▶ Written problem:
Retype the entries below without any changes, from the start of the entries through the line containing "will [x=870, y=637].", with both ends included.

▶ Dataset extract:
# # # # # # #
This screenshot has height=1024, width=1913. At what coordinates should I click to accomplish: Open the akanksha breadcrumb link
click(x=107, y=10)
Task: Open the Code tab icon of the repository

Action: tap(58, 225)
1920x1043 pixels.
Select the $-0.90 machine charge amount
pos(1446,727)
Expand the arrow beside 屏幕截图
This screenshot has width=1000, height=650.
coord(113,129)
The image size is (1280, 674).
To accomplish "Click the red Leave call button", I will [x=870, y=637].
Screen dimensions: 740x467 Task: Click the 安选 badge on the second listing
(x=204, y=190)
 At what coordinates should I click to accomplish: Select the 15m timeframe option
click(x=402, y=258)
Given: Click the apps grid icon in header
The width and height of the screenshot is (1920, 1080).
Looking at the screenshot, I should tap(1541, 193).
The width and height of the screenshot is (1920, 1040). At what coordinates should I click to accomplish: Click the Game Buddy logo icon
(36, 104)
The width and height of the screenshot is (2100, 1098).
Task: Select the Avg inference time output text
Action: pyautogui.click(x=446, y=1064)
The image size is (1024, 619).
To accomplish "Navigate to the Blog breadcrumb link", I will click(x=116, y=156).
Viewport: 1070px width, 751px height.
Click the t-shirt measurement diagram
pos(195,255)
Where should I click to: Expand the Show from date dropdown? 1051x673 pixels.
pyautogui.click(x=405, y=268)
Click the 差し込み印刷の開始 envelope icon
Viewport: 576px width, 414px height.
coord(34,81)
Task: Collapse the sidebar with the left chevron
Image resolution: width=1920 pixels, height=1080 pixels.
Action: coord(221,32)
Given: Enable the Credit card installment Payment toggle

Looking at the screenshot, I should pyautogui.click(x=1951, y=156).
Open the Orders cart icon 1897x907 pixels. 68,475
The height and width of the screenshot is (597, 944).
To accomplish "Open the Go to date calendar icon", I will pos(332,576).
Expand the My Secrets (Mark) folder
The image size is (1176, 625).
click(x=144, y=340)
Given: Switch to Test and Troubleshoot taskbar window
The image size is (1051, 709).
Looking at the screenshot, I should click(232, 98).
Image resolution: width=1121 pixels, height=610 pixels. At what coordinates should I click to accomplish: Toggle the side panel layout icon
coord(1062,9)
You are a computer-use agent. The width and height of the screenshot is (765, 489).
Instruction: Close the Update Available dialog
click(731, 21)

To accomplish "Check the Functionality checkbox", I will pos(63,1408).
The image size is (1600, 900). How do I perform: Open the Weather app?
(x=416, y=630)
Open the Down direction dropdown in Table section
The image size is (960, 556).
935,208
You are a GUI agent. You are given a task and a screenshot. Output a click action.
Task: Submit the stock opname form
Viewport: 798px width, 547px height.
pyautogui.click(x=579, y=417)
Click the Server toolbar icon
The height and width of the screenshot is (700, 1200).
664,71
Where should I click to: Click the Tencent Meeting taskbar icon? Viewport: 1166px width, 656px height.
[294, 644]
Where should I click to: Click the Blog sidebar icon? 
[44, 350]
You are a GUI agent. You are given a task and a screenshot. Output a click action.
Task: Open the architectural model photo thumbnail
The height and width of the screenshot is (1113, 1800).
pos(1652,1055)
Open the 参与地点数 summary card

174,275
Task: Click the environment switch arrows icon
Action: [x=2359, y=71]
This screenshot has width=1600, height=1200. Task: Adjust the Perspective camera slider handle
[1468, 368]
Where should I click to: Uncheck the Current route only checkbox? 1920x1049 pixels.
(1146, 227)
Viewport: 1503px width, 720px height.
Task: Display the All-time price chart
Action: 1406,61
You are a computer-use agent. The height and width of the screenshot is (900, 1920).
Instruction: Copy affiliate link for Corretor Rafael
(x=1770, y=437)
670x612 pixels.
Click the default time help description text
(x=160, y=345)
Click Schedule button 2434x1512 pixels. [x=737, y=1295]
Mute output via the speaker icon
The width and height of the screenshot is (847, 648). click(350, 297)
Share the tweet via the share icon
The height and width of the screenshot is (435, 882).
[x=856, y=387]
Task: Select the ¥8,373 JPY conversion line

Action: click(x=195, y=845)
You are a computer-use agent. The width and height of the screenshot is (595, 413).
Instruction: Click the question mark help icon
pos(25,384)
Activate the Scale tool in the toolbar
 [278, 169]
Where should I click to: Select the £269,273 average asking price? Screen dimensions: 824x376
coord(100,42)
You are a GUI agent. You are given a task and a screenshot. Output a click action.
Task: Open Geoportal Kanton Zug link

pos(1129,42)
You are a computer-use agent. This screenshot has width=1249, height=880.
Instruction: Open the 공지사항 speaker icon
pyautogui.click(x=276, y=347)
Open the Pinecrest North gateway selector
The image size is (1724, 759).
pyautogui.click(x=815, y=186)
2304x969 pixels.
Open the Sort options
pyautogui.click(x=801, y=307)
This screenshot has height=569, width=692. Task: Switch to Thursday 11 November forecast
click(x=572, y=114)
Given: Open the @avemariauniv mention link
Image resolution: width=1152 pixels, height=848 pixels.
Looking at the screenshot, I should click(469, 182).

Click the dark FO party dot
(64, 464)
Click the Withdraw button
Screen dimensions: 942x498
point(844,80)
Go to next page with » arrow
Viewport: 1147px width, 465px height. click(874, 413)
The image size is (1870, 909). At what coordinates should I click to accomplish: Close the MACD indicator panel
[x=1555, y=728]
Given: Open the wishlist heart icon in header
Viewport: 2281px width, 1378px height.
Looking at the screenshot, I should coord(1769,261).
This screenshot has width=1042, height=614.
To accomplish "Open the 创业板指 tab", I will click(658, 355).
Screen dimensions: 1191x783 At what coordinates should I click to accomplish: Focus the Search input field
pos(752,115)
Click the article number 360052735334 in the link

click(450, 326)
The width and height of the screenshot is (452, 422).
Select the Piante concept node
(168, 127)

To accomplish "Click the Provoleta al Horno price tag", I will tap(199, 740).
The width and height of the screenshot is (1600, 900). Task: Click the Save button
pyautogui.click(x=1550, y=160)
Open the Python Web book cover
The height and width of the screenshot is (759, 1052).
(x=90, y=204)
# # # # # # #
▶ Written reply:
This screenshot has height=1024, width=1913. At what coordinates should I click to accomplish: Open the akanksha breadcrumb link
click(x=107, y=10)
Task: Open the Code tab icon of the repository

Action: tap(58, 225)
1920x1043 pixels.
Select the $-0.90 machine charge amount
pos(1446,727)
Expand the arrow beside 屏幕截图
This screenshot has width=1000, height=650.
coord(113,129)
The image size is (1280, 674).
To accomplish "Click the red Leave call button", I will [x=870, y=637].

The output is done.